Try making your home your gym.
Keep yourself busy at home, rather than sitting in front of the television snacking on unhealthy foods. Cleaning, reorganizing and moving furniture around keeps you on your feet, exerting yourself while you clean out a bookshelf or rearrange the bedroom. You burn calories while exercising, and keep your mind off food. Psychologically, a clean, well-organized home helps you feel in control, improves your emotional well-being and therefore your physical well-being too. That results in more energy, making you move more – and so the cycle continues.
Mealtime Portions
Look at movie stars or thin people eating. They sit up straight, eat neat little mouthfuls that they chew carefully and thoroughly. ‘Biting off more than you can chew’ describes how most of us eat – huge mouthfuls that we wolf down way too fast. It is very easy to lose sight of how much we eat at mealtime because we don’t see ourselves eat. Try this trick – place a mirror in your kitchen or dining room and notice what you look like when you eat. Are you shoving food in your mouth at a record pace? Do you look like you fit in with the executive team that you aspire to be?
The Mealtime Clock
You should eat regularly throughout the day – not just the traditional three times a day. Small, healthy snacks between meals keep your blood sugar level even, which will keep you feeling energetic all day. If you are hungry, have a small portion of something healthy like wholewheat crackers and low fat cream cheese or fresh fruit and vegetables. Feeling faint or light-headed is a sign that you need to increase your blood sugar levels – but not with a candy bar. Waiting for the next meal time may cause you to overeat.

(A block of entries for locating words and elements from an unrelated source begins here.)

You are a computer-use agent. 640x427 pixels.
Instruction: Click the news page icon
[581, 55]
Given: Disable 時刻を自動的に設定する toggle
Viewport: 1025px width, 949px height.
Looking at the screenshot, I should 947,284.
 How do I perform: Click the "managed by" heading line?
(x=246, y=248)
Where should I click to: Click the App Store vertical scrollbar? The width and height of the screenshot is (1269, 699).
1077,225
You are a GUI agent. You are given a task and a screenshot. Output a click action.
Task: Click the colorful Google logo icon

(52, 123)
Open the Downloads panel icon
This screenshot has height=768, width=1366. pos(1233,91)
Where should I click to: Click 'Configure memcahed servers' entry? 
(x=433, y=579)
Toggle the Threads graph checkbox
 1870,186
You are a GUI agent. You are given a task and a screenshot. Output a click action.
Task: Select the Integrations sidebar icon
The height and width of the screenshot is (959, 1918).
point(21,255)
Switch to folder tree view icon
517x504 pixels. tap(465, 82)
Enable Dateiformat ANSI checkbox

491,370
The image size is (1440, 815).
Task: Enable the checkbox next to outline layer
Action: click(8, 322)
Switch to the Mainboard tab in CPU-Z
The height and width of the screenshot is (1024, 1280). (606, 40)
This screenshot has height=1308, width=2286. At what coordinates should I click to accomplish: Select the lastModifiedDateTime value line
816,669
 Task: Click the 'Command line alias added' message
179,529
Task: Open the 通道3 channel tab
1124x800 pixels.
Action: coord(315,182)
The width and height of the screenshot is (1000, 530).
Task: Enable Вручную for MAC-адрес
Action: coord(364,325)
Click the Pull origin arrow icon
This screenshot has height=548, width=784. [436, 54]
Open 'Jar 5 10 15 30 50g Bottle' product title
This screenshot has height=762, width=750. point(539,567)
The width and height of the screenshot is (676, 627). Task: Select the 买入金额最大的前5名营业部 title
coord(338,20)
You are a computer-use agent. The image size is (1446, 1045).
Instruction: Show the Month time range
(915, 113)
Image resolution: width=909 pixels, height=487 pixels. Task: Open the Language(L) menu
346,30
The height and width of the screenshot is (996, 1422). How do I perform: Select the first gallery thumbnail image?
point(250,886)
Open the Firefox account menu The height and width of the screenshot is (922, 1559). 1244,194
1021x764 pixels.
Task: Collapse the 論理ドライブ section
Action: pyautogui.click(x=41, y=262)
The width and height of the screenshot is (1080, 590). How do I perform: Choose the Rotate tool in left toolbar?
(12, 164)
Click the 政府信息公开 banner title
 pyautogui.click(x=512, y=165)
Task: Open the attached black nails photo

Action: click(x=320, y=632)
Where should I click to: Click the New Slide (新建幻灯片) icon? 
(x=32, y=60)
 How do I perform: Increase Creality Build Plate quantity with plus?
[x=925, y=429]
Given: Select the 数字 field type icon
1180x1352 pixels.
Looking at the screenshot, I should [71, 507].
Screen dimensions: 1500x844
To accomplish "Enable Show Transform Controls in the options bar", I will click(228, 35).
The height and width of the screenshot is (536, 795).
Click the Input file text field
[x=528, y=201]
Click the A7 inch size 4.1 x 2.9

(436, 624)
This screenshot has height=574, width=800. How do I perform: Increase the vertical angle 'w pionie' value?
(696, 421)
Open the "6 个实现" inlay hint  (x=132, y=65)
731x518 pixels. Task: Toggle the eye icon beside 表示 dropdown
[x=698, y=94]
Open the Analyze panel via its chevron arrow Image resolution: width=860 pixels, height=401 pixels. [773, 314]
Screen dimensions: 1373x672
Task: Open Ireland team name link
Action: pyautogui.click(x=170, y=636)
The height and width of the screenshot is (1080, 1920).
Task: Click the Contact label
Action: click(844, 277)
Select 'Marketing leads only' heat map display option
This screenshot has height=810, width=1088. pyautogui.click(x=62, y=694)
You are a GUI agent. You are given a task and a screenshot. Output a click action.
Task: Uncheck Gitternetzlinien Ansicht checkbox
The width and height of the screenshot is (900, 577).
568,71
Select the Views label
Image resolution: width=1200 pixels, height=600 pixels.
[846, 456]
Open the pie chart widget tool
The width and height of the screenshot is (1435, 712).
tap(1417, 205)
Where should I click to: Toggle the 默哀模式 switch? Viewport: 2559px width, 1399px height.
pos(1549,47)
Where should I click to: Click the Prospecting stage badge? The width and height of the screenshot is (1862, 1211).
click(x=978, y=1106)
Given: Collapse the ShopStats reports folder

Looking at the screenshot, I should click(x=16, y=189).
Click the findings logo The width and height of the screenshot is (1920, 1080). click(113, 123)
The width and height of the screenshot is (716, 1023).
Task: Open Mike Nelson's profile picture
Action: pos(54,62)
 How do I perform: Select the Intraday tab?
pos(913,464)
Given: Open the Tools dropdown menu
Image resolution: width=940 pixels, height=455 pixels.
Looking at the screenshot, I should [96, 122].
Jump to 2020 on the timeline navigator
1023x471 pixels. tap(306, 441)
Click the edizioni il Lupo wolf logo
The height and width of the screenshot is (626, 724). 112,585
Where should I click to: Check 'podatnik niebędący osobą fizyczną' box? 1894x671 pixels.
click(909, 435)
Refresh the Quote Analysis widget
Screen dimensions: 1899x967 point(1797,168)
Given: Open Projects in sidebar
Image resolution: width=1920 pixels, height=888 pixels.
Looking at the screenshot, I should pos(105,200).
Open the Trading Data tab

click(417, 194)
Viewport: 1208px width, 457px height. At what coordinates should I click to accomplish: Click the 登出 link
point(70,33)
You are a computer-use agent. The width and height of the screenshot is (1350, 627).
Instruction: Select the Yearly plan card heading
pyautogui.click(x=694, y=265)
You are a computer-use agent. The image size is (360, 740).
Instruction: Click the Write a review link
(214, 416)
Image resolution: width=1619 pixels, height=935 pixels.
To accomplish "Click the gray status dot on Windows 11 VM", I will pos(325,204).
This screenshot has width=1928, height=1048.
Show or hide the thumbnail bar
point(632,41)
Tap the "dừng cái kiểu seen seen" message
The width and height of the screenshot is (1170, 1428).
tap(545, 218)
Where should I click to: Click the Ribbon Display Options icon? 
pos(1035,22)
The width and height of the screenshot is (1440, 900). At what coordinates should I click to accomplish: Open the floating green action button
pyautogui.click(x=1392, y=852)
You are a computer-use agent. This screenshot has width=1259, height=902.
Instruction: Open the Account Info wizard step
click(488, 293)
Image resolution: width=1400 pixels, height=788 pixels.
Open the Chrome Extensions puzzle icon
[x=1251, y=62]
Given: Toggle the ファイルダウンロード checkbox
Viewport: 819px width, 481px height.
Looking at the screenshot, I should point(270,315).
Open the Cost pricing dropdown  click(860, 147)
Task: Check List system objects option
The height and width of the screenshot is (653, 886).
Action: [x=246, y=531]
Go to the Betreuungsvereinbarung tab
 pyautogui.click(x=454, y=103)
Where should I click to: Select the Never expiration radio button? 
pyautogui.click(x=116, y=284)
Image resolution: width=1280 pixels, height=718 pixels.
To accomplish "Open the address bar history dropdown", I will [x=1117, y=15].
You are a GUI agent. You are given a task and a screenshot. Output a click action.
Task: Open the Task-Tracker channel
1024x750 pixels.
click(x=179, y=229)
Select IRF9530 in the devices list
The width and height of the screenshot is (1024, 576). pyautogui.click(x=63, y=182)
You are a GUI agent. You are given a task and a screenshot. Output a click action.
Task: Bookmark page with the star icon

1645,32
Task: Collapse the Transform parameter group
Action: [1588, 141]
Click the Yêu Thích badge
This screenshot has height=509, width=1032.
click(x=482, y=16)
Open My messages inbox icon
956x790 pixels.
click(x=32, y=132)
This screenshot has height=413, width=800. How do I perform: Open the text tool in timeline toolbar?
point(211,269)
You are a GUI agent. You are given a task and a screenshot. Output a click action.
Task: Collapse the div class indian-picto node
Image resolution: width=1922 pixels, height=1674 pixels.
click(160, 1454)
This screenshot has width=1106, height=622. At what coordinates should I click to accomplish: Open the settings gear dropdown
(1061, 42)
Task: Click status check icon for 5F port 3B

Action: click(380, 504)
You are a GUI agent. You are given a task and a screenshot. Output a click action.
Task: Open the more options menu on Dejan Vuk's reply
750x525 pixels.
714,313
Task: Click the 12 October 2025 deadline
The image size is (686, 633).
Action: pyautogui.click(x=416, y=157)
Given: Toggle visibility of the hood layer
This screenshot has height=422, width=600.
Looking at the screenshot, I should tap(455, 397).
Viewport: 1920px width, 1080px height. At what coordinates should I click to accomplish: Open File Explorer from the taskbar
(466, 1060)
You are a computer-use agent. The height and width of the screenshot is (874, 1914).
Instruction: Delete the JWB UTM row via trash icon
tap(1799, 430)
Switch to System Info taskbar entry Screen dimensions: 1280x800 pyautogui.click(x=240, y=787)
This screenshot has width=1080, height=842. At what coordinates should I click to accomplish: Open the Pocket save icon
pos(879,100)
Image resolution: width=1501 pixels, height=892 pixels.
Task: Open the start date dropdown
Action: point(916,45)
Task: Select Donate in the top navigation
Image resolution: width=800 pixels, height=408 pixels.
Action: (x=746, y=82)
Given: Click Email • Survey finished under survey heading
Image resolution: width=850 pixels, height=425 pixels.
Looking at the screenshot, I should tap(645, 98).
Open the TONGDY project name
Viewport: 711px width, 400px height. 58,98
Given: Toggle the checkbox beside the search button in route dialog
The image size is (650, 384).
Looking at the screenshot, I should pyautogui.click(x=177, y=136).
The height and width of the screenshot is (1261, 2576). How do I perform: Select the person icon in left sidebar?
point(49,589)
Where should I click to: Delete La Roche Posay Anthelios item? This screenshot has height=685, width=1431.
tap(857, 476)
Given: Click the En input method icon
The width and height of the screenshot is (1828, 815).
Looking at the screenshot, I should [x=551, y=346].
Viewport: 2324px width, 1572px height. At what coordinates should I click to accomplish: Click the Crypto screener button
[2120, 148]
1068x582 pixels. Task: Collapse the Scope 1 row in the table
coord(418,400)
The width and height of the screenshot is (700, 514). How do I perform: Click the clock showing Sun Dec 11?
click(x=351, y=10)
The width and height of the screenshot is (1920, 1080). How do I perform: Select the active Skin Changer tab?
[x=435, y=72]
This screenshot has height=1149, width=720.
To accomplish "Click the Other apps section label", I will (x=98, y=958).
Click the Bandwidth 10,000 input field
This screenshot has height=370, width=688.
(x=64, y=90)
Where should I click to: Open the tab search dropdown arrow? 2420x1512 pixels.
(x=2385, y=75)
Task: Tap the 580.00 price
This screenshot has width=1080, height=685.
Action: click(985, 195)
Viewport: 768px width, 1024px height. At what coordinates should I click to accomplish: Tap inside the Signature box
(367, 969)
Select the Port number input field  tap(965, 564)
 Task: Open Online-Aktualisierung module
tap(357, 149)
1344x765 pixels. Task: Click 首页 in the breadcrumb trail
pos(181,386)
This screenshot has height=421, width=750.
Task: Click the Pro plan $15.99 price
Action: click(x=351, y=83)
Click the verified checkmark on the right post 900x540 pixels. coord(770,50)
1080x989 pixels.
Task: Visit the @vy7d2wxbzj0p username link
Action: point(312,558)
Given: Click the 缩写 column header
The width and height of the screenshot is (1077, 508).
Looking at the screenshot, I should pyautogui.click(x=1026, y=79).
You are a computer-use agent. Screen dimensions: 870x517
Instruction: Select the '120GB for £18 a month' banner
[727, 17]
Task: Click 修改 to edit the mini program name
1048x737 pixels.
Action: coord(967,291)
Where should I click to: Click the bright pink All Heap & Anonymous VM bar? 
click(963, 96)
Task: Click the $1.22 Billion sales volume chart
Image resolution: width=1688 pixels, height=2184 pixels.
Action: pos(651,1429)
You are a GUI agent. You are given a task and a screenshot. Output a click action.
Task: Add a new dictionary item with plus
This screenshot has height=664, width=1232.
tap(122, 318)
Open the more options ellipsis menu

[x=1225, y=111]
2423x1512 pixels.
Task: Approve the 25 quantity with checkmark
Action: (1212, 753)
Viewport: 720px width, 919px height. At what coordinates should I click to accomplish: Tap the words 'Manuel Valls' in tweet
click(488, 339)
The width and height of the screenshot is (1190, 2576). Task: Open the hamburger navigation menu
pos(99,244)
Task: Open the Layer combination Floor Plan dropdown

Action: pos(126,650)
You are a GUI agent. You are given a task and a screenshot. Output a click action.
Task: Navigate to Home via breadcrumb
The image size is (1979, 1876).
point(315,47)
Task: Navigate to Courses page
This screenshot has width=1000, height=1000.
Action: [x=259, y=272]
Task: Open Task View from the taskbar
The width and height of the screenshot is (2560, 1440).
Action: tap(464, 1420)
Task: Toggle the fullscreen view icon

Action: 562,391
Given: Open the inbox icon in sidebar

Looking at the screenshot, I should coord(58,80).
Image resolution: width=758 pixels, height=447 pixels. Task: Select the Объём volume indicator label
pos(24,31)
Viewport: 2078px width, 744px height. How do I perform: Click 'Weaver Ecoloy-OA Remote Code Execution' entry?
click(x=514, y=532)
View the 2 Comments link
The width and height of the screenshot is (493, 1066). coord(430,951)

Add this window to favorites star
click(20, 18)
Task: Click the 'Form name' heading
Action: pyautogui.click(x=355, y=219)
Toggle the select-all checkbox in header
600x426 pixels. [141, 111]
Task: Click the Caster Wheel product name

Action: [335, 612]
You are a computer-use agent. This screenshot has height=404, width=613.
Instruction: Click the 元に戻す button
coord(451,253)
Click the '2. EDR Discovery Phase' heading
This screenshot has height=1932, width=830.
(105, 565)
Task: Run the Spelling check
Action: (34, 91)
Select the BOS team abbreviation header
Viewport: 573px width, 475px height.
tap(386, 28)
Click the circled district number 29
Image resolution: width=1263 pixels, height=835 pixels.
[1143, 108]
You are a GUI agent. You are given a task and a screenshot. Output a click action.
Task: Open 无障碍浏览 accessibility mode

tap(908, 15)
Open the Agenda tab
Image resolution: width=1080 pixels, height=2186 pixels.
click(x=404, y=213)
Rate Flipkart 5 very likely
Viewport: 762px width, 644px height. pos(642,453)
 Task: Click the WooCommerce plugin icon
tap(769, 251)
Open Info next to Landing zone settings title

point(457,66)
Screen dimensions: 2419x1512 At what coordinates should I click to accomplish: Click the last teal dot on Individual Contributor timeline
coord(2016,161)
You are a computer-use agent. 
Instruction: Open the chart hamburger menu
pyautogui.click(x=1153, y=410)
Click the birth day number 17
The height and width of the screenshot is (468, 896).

It is true that for some thin people it just runs in their gene pool. But also consider this about the thin families that you know, maybe it is their eating habits that keeps them thin, not their inherited body chemistry? Does that family keep bags of salty, greasy snack foods in the house? Do they serve soda at every meal? Do they eat a lot of fruits and vegetables? Are many of their evening meals based on salads or do they eat red meat every night? Maybe some of the habits that you were taught as a child are not the only way to approach food. It is time to rethink these old habits.